Aveva l’aria dispiaciuta e insieme davvero preoccupata.
Il giovanotto intanto si stava slegando la mano. La ragazza stava dietro di lui senza dir niente. – È una minaccia – disse la donna. – Lì da
noi, a casa, ha tagliato quarantasette dita a quarantasette persone diverse, e ha perso undici macchine. Alla fine hanno minacciato di
rinchiuderlo da qualche parte. Per questo l’ho portato qui.
– Facevamo solo una pikola skommessa – borbottò l’ometto seduto sul
letto.
– Immagino che hai scommesso una macchina – disse la donna.
– Sì – rispose il giovanotto. – Una Cadillac.
– Non ha nessuna macchina. Quella è mia. Il che peggiora le cose:
scommette non avendo niente da perdere. Mi vergogno per lui e chiedo davvero scusa. – Aveva un’aria davvero simpatica.

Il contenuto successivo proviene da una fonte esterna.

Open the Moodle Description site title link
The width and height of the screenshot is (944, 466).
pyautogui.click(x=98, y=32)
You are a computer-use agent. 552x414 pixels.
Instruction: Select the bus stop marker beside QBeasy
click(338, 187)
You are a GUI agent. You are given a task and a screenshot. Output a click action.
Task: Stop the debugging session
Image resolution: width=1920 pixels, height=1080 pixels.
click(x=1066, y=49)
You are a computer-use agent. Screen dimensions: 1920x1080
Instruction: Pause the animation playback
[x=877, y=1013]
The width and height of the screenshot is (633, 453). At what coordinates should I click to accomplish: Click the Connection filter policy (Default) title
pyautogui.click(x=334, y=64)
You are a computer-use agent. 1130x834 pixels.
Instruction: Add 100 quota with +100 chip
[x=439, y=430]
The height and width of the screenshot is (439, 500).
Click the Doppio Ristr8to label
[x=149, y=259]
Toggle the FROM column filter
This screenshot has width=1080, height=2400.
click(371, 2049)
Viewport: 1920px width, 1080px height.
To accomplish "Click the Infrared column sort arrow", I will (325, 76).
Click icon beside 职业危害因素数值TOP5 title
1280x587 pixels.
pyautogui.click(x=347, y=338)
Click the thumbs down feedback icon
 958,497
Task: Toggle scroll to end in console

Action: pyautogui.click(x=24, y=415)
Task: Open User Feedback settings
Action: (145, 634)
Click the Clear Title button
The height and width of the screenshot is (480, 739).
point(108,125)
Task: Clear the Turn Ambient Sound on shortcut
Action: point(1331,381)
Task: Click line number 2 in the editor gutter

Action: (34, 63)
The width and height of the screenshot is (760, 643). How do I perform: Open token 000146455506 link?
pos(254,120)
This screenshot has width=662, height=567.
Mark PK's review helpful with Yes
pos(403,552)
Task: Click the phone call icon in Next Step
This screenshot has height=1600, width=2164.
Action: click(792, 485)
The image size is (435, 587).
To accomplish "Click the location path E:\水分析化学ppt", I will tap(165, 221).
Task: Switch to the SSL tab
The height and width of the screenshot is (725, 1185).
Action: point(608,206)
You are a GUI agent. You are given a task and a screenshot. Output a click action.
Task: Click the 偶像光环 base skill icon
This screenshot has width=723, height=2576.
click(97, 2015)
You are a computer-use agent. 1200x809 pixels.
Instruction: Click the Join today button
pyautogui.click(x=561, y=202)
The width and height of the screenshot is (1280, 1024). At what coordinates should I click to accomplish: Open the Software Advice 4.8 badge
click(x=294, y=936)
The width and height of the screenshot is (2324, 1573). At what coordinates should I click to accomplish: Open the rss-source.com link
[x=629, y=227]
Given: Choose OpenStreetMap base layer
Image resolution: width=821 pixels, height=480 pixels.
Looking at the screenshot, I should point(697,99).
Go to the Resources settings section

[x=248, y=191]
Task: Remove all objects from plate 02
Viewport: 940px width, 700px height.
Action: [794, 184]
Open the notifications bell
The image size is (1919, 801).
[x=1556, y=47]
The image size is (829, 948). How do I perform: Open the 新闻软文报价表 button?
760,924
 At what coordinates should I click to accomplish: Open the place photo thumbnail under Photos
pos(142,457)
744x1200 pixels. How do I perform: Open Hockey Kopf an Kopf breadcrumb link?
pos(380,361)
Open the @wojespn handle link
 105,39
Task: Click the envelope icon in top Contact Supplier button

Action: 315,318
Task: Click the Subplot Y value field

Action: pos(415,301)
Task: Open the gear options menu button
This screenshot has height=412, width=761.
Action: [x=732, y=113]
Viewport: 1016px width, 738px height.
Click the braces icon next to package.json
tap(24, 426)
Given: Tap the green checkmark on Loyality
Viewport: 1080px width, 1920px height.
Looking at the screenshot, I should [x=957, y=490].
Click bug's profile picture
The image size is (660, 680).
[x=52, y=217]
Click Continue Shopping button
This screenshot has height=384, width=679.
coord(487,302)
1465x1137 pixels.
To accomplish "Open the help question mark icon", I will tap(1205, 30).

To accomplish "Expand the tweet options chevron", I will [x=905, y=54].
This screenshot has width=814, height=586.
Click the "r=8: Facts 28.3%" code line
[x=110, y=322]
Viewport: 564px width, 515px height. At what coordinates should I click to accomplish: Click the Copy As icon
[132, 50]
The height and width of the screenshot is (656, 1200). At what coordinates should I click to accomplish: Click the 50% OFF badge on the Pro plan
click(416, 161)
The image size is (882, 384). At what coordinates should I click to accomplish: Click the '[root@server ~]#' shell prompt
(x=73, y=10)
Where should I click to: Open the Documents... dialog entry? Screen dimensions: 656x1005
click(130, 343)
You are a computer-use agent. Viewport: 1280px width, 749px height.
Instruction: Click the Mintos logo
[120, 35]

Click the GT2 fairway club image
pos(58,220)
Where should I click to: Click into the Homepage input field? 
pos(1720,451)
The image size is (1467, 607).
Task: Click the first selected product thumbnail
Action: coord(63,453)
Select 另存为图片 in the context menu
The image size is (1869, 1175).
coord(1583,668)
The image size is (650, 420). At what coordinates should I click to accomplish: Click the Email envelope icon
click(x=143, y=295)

– Bene, – diss’io, – ecco la chiave della sua macchina. – La misi sul
tavolo.
– Stavamo facendo solo una pikola skommessa – brontolò di nuovo
l’ometto.
– Non gli è rimasto più niente – riprese la donna. – Non ha niente al
mondo. Niente. Per la verità, da un pezzo gli ho vinto tutto io. C’è
voluto tempo, molto tempo, ed è stata dura, ma alla fine gli ho vinto
tutto. – Guardò il giovanotto e gli sorrise, un sorriso triste; poi gli si
avvicinò e allungò una mano per prendere la chiave.
E così gliela vidi quella mano, e ancora l’ho davanti agli occhi: le era
rimasto un solo dito, a parte il pollice.